Return the data below in full, matching every line exactly.

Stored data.
-- Opening Marker --
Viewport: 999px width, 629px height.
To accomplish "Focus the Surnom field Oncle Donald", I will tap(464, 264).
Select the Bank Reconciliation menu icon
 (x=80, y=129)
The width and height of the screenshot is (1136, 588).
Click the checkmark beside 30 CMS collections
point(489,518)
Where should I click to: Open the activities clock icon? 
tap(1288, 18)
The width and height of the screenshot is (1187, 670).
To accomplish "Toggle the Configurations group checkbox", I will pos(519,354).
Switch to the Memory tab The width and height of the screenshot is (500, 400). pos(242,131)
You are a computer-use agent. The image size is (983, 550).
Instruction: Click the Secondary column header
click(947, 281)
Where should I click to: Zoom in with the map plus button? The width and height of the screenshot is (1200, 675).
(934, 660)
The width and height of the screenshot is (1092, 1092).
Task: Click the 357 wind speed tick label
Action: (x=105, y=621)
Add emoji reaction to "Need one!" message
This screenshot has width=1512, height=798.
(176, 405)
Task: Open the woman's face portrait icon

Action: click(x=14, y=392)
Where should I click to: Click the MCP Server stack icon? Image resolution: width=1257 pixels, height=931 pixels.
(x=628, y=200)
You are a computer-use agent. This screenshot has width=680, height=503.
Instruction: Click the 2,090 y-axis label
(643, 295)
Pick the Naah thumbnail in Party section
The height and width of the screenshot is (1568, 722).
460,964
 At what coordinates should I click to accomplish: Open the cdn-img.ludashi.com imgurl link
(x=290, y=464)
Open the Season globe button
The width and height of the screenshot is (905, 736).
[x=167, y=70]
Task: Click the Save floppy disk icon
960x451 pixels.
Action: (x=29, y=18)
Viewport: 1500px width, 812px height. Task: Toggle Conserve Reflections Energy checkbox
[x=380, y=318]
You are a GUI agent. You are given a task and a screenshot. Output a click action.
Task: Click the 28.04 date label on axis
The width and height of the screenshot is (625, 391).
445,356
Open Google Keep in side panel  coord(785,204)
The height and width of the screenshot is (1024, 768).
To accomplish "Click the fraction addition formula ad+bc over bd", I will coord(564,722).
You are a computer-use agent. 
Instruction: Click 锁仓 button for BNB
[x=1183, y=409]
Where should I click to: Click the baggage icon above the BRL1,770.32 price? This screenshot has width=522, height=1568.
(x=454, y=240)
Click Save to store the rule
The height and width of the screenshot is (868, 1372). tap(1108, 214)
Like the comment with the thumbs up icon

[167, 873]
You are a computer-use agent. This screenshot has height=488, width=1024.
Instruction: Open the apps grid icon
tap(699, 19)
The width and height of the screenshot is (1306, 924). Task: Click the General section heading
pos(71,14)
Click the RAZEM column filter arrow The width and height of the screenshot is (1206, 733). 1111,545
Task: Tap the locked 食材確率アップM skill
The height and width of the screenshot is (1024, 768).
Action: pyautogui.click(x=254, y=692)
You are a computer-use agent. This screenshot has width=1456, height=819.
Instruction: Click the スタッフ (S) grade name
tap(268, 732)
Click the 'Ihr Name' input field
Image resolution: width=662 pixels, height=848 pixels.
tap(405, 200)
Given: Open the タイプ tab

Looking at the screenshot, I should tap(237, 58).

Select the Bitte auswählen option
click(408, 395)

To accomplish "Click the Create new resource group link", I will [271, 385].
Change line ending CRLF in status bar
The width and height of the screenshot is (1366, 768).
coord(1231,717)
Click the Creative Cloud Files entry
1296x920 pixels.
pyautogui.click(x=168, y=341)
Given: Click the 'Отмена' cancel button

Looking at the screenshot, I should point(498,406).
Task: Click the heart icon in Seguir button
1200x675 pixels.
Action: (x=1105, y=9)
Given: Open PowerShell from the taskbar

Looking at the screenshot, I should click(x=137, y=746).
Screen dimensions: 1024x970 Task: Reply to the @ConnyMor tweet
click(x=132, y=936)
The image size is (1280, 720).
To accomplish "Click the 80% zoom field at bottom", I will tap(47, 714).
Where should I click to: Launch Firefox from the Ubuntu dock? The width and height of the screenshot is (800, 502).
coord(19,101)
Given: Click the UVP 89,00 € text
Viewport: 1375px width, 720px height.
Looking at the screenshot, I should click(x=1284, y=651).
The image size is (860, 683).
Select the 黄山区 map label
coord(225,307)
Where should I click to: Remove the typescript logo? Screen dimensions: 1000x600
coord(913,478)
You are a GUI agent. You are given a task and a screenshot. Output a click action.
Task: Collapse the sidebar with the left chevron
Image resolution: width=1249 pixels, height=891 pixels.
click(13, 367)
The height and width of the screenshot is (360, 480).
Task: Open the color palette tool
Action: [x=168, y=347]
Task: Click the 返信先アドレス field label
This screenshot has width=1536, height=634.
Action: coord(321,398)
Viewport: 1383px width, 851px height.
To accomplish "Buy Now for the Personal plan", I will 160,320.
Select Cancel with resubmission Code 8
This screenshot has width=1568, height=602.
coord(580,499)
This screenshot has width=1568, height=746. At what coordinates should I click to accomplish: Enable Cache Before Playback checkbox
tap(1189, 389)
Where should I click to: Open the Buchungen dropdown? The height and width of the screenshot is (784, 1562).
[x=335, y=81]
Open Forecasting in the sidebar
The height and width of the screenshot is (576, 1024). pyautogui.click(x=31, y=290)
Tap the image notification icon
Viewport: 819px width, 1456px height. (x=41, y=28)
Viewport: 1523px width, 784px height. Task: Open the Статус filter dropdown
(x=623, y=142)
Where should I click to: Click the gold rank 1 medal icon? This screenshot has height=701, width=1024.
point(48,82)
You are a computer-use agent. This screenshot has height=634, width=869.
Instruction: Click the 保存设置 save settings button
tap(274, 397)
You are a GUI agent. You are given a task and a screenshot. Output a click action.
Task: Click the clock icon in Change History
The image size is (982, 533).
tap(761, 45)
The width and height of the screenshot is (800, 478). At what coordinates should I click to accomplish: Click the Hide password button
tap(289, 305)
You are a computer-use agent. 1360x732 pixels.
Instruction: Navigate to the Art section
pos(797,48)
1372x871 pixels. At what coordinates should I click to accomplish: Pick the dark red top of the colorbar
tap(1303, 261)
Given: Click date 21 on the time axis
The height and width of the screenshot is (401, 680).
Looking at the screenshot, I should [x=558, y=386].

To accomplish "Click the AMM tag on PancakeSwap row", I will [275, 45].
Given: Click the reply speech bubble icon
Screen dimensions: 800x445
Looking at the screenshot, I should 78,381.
-- Closing Marker --
Solution to this problem.
Viewport: 999px width, 629px height.
To accomplish "Focus the Surnom field Oncle Donald", I will tap(464, 264).
Select the Bank Reconciliation menu icon
 (x=80, y=129)
The width and height of the screenshot is (1136, 588).
Click the checkmark beside 30 CMS collections
point(489,518)
Where should I click to: Open the activities clock icon? 
tap(1288, 18)
The width and height of the screenshot is (1187, 670).
To accomplish "Toggle the Configurations group checkbox", I will pos(519,354).
Switch to the Memory tab The width and height of the screenshot is (500, 400). pos(242,131)
You are a computer-use agent. The image size is (983, 550).
Instruction: Click the Secondary column header
click(947, 281)
Where should I click to: Zoom in with the map plus button? The width and height of the screenshot is (1200, 675).
(934, 660)
The width and height of the screenshot is (1092, 1092).
Task: Click the 357 wind speed tick label
Action: (x=105, y=621)
Add emoji reaction to "Need one!" message
This screenshot has width=1512, height=798.
(176, 405)
Task: Open the woman's face portrait icon

Action: click(x=14, y=392)
Where should I click to: Click the MCP Server stack icon? Image resolution: width=1257 pixels, height=931 pixels.
(x=628, y=200)
You are a computer-use agent. This screenshot has width=680, height=503.
Instruction: Click the 2,090 y-axis label
(643, 295)
Pick the Naah thumbnail in Party section
The height and width of the screenshot is (1568, 722).
460,964
 At what coordinates should I click to accomplish: Open the cdn-img.ludashi.com imgurl link
(x=290, y=464)
Open the Season globe button
The width and height of the screenshot is (905, 736).
[x=167, y=70]
Task: Click the Save floppy disk icon
960x451 pixels.
Action: (x=29, y=18)
Viewport: 1500px width, 812px height. Task: Toggle Conserve Reflections Energy checkbox
[x=380, y=318]
You are a GUI agent. You are given a task and a screenshot. Output a click action.
Task: Click the 28.04 date label on axis
The width and height of the screenshot is (625, 391).
445,356
Open Google Keep in side panel  coord(785,204)
The height and width of the screenshot is (1024, 768).
To accomplish "Click the fraction addition formula ad+bc over bd", I will coord(564,722).
You are a computer-use agent. 
Instruction: Click 锁仓 button for BNB
[x=1183, y=409]
Where should I click to: Click the baggage icon above the BRL1,770.32 price? This screenshot has width=522, height=1568.
(x=454, y=240)
Click Save to store the rule
The height and width of the screenshot is (868, 1372). tap(1108, 214)
Like the comment with the thumbs up icon

[167, 873]
You are a computer-use agent. This screenshot has height=488, width=1024.
Instruction: Open the apps grid icon
tap(699, 19)
The width and height of the screenshot is (1306, 924). Task: Click the General section heading
pos(71,14)
Click the RAZEM column filter arrow The width and height of the screenshot is (1206, 733). 1111,545
Task: Tap the locked 食材確率アップM skill
The height and width of the screenshot is (1024, 768).
Action: pyautogui.click(x=254, y=692)
You are a computer-use agent. This screenshot has width=1456, height=819.
Instruction: Click the スタッフ (S) grade name
tap(268, 732)
Click the 'Ihr Name' input field
Image resolution: width=662 pixels, height=848 pixels.
tap(405, 200)
Given: Open the タイプ tab

Looking at the screenshot, I should tap(237, 58).

Select the Bitte auswählen option
click(408, 395)

To accomplish "Click the Create new resource group link", I will [271, 385].
Change line ending CRLF in status bar
The width and height of the screenshot is (1366, 768).
coord(1231,717)
Click the Creative Cloud Files entry
1296x920 pixels.
pyautogui.click(x=168, y=341)
Given: Click the 'Отмена' cancel button

Looking at the screenshot, I should point(498,406).
Task: Click the heart icon in Seguir button
1200x675 pixels.
Action: (x=1105, y=9)
Given: Open PowerShell from the taskbar

Looking at the screenshot, I should click(x=137, y=746).
Screen dimensions: 1024x970 Task: Reply to the @ConnyMor tweet
click(x=132, y=936)
The image size is (1280, 720).
To accomplish "Click the 80% zoom field at bottom", I will tap(47, 714).
Where should I click to: Launch Firefox from the Ubuntu dock? The width and height of the screenshot is (800, 502).
coord(19,101)
Given: Click the UVP 89,00 € text
Viewport: 1375px width, 720px height.
Looking at the screenshot, I should click(x=1284, y=651).
The image size is (860, 683).
Select the 黄山区 map label
coord(225,307)
Where should I click to: Remove the typescript logo? Screen dimensions: 1000x600
coord(913,478)
You are a GUI agent. You are given a task and a screenshot. Output a click action.
Task: Collapse the sidebar with the left chevron
Image resolution: width=1249 pixels, height=891 pixels.
click(13, 367)
The height and width of the screenshot is (360, 480).
Task: Open the color palette tool
Action: [x=168, y=347]
Task: Click the 返信先アドレス field label
This screenshot has width=1536, height=634.
Action: coord(321,398)
Viewport: 1383px width, 851px height.
To accomplish "Buy Now for the Personal plan", I will 160,320.
Select Cancel with resubmission Code 8
This screenshot has width=1568, height=602.
coord(580,499)
This screenshot has width=1568, height=746. At what coordinates should I click to accomplish: Enable Cache Before Playback checkbox
tap(1189, 389)
Where should I click to: Open the Buchungen dropdown? The height and width of the screenshot is (784, 1562).
[x=335, y=81]
Open Forecasting in the sidebar
The height and width of the screenshot is (576, 1024). pyautogui.click(x=31, y=290)
Tap the image notification icon
Viewport: 819px width, 1456px height. (x=41, y=28)
Viewport: 1523px width, 784px height. Task: Open the Статус filter dropdown
(x=623, y=142)
Where should I click to: Click the gold rank 1 medal icon? This screenshot has height=701, width=1024.
point(48,82)
You are a computer-use agent. This screenshot has height=634, width=869.
Instruction: Click the 保存设置 save settings button
tap(274, 397)
You are a GUI agent. You are given a task and a screenshot. Output a click action.
Task: Click the clock icon in Change History
The image size is (982, 533).
tap(761, 45)
The width and height of the screenshot is (800, 478). At what coordinates should I click to accomplish: Click the Hide password button
tap(289, 305)
You are a computer-use agent. 1360x732 pixels.
Instruction: Navigate to the Art section
pos(797,48)
1372x871 pixels. At what coordinates should I click to accomplish: Pick the dark red top of the colorbar
tap(1303, 261)
Given: Click date 21 on the time axis
The height and width of the screenshot is (401, 680).
Looking at the screenshot, I should [x=558, y=386].

To accomplish "Click the AMM tag on PancakeSwap row", I will [275, 45].
Given: Click the reply speech bubble icon
Screen dimensions: 800x445
Looking at the screenshot, I should 78,381.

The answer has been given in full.